Chapitre 2

1.7K 195 26
                                    

        

Oups ! Cette image n'est pas conforme à nos directives de contenu. Afin de continuer la publication, veuillez la retirer ou télécharger une autre image.

        

Finalement, il reste jusqu'au troisième jour. Puis au quatrième. Puis à la semaine suivante. Manu ne lui laisse rien passer, et hausse même la voix une ou deux fois, mais Clément laisse glisser et se contente de faire son boulot comme il faut, rectifiant le tir lorsque nécessaire. Quand les remarques cinglantes de Manu s'assortissent de conseils, il les écoute. Quand ce sont des critiques, il les entend aussi. En tout cas, il ne se fait pas engueuler deux fois pour la même chose.

La rudesse de son supérieur direct est compensée par la sympathie de ses autres collègues : Julien, exubérant, prompt à s'exclamer et à parsemer son langage de mots swags, comme pour prouver qu'il est un vrai jeune ; Maxence, le plus proche de son âge, plus tranquille mais qui possède un humour pince-sans-rire dont il use sans retenue ; Philippe, silencieux mais bienveillant ; et Sylvain, parfois paternaliste, parfois envahissant, mais toujours partant pour boire une bière ou partager une blague. Thierry, qui passe la plupart de ses pauses avec eux, se donne des airs d'idiot du village mais est bien loin de l'être : depuis son évier, il entend tout, voit tout, sait tout sur la cuisine ; il n'est pas avare de partager ses commérages, mais le fait toujours avec humour et tendresse, jamais avec méchanceté.
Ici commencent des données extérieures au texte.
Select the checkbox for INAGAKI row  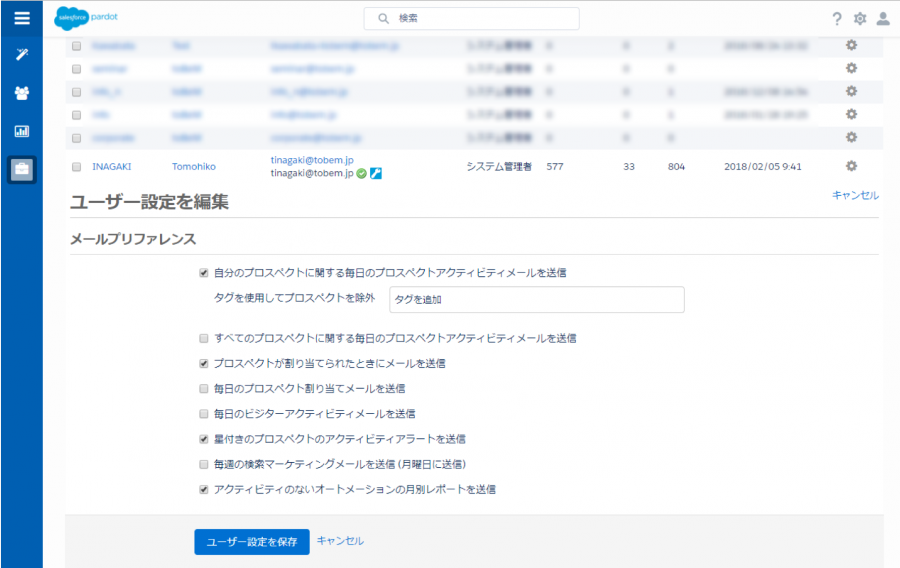click(77, 167)
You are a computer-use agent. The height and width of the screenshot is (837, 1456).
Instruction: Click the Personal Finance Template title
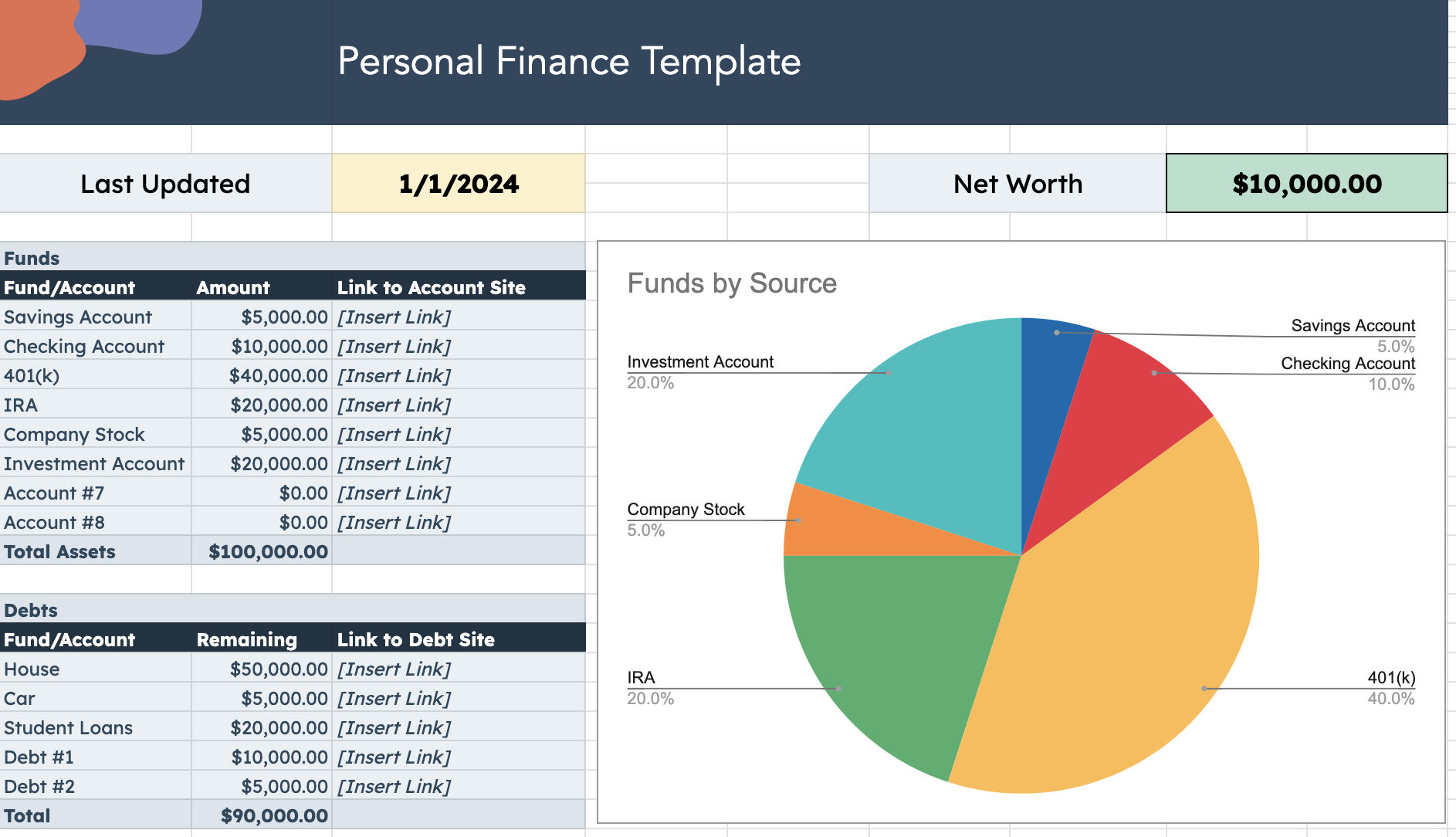pos(569,61)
Clément a moins l'occasion de côtoyer les filles de la salle : elles restent le plus souvent entre elles, loin de l'univers trop masculin de la cuisine – même si Clément soupçonne Tania d'avoir des vues sur Julien et de ne prendre des pauses cigarette que pour le fréquenter. Henri, le maître d'hôtel, n'est pas souvent avec eux, mais quand il les accompagne, un genre de malaise s'installe sur l'assemblée. Il est l'équivalent du Chef, trop proche de lui, et n'arrive pas à s'insérer dans le groupe comme un égal. Les conversations sont plus hésitantes, les rires fusent moins facilement, et quand il s'en va c'est comme si un soupir de soulagement collectif leur échappait.

Le Chef, lui, n'est quasiment jamais là. Ni pendant les pauses, ni en cuisine. Il passe de temps en temps aboyer un ordre ou une remarque, critiquer un plat ou refaire une assiette. Mais, la plupart du temps, il est dans son bureau, ou on ne sait où, et les chefs de section – Sylvain, Philippe et Manu – ont toute latitude d'action. Mais la cuisine fonctionne bien sans lui, alors Clément se dit que ce n'est pas si grave.
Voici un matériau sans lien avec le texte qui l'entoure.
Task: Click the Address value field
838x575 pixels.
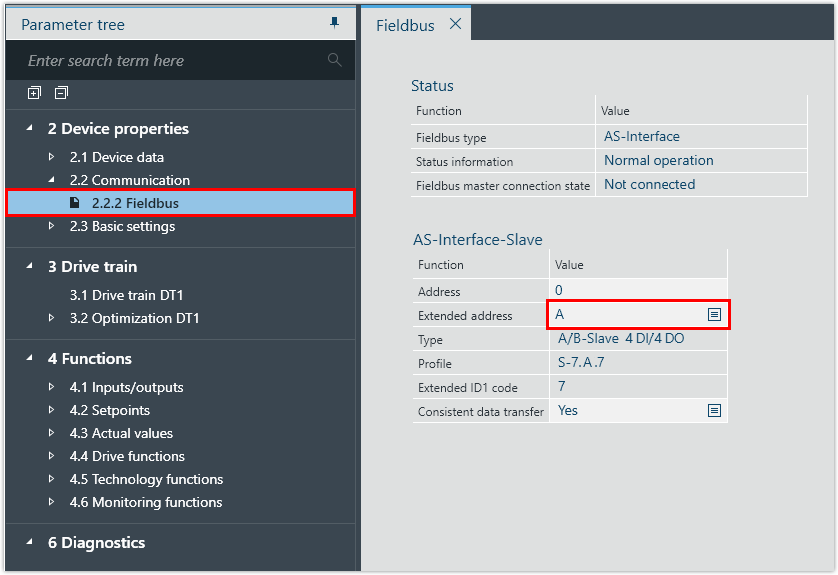Action: click(638, 291)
Clément est en train de travailler une crème au citron quand Manu dépose brutalement devant lui un saladier.

—   T'as prévu de faire quoi avec ces fraises ?

—   Un mille-feuille, répond Clément en relevant brièvement les yeux, sans cesser de remuer son mélange.

—   Exactement. Coupe-les plus finement.

Et Manu retourne vers son poste de travail, son habituel froncement de sourcil au-dessus des yeux. Travaillant sa pâte à crumble, il observe du coin de l'œil Clément qui repousse le saladier du coude et se concentre sur sa crème. Il n'est pas particulièrement en colère contre lui ; il ne le déteste pas. C'est juste qu'il ne supporte pas quand les gens ne font pas parfaitement leur travail. Ces morceaux de fraise étaient trop gros. Il faut les recouper. Point.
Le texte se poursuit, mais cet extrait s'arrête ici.